Want to start doing business in Thailand, know the Thai corporate environment- here are a few guiding practical insights in a nutshell for you…

Foreigners who wish to conduct business activities in Thailand should be made aware of several key prohibitive restrictions prior to considering commencement of their business, however, this is not meant as a discouragement of doing business in Thailand, and indeed, notwithstanding the recent economic and political changes, Thailand still remains a very vibrant economy and possesses lucrative business opportunities (relative high GDP growth, low income and educated work force, good transportation and communication and good facilities to support business activities).

For illustrative purposes, to name but a few key notable prohibitive restrictions placed on foreigners in the areas of: services (IT, leisure, consultancy, etc.), property and real-estate (developers, construction, hotels, trading, etc.), retail/wholesale, etc. In addition to such, there are further restrictions on key sensitive sectors such as: finance, insurance, communications, aviation, etc. which require further special approvals. In order to be able to conduct any of these restricted activities foreigners are faced with 4 choices:

(a) Obtain an exemption via a Foreign Business License or a Business Operating Certificate – not very popular and favorable option as it imposes several additional requirements, takes a long time to obtain and unless for special circumstances unlikely to be granted; or

(b) Obtain an exemption under the Board of Investment scheme (“BOI”) – this exemption is reserved for specific preferred and desired business activities which Thailand places priority on for its national interest and in addition provide incentives and rewards for such business activities; or

(c) If you are either a US or Australian national or you wish to conduct your business in a designated Industrial Zone – for these categories there is some easing of the restrictions

(d) Set-up a Thai company- a Thai company is not subject to any of these restrictions and is indeed the most popular option (especially for those who do not qualify for a BOI exemption or do not wish to conduct their business in an Industrial zone).

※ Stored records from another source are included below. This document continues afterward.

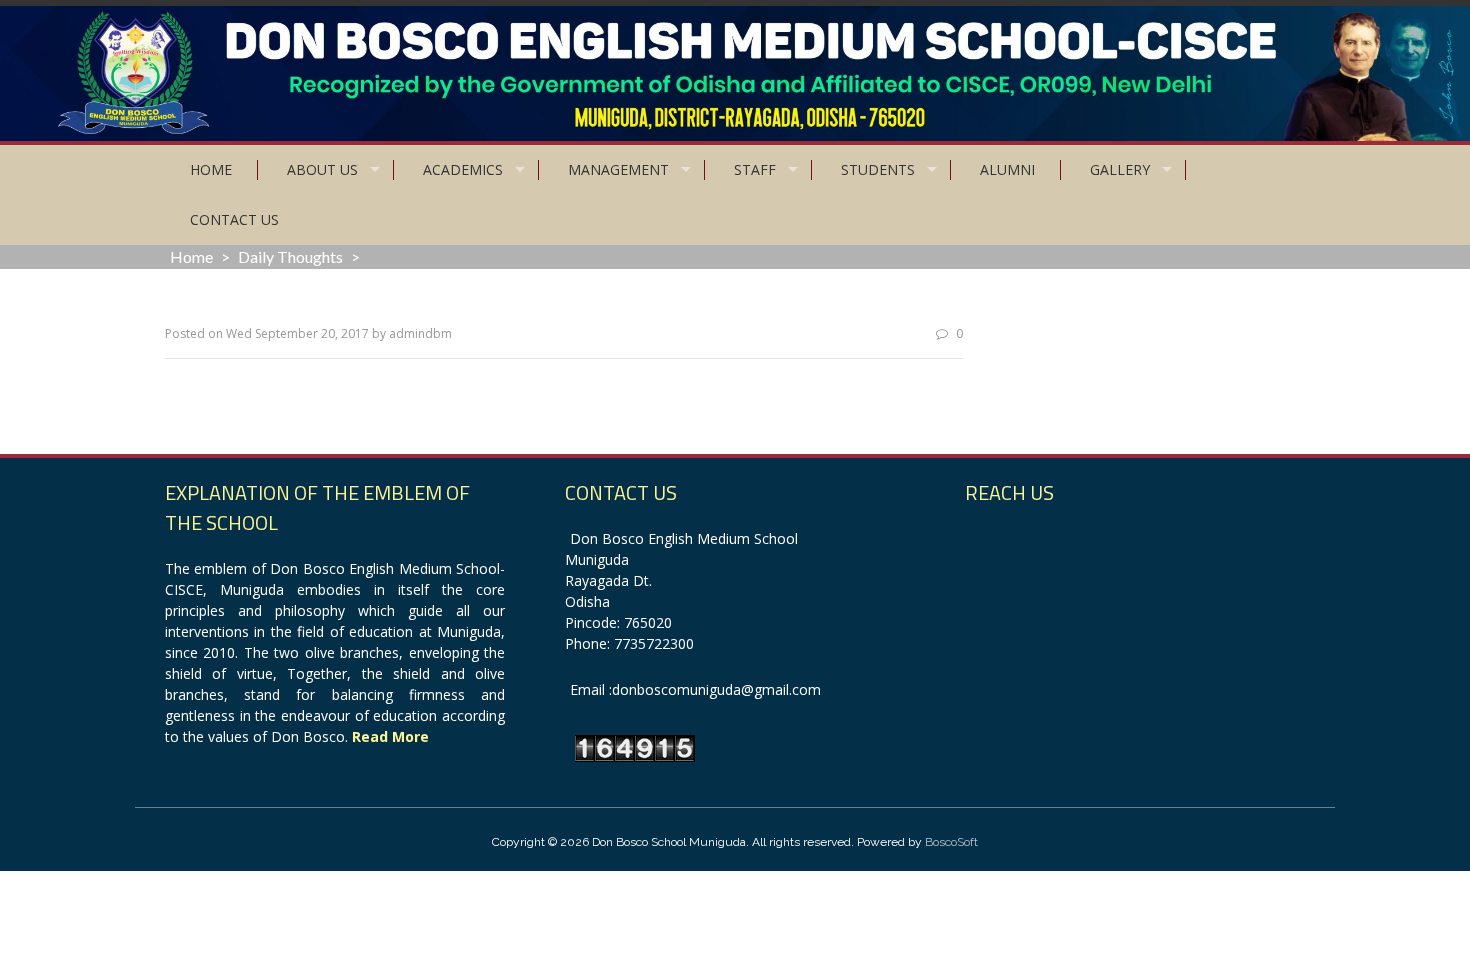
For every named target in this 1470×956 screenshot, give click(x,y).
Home (211, 169)
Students (878, 169)
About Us (322, 169)
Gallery (1120, 169)
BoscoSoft (951, 842)
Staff (755, 169)
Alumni (1007, 169)
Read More (390, 736)
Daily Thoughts (290, 256)
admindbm (420, 333)
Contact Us (234, 219)
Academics (463, 169)
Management (618, 169)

Setting up a company in Thailand is relatively straight forward, easy and takes only about a few weeks at the most, however, the ‘catch’ here is that you have to partner up with a local Thai national and he has to hold the majority of shares (50% and more) in order for the company to qualify as a Thai company. Nevertheless, the company can be structured is such a way that the foreign shareholder will maintain ‘control’ over the company by retaining: (i) higher ratio of voting rights; (ii) right to all dividends; (iii) rights to all profits;  and (iv) right to nominate directors.

In addition, a few basics to note about a Thai company:

  • Shareholding – minimum of 3 shareholders/founders (one of which must be a Thai national holding at least more than 50% of the shares in the company)
  • Directors – minimum 1 director (if foreign director, it must have obtain a Work Permit)
  • Minimum Capital Requirements – Baht 100,000 (company without a foreign employee); Baht 2-3 million, depending on the type of business activity (company with foreign employee). For every additional foreign employee, additional Baht 2-3 million will have to be injected. The injected capital amount can be used for operating and capex expenses of the company.
  • Minimum Employment Requirement – None (company without a foreign employee); 4 Thai employees for every 1 foreigner ratio (company with foreign employee). A foreigner working in a Thai company as a director or otherwise, must obtain a Work Permit, topic which is discussed separately under the article: ‘Want to work in Thailand- these are few of the things you must consider and be aware of’.

There are obviously other matters which require consideration with regards to setting up a company in Thailand such as: contracts and relationships, tax, employment, etc., however, such matters are beyond the scope of this article. Although Thailand is ranked at 49th place according to the ‘ease of doing business 2016’ scale, as long as you get good and knowledgeable advisers to assist you overcoming the maze of Thai bureaucracy and environment, you should be able to slide in with relative ease.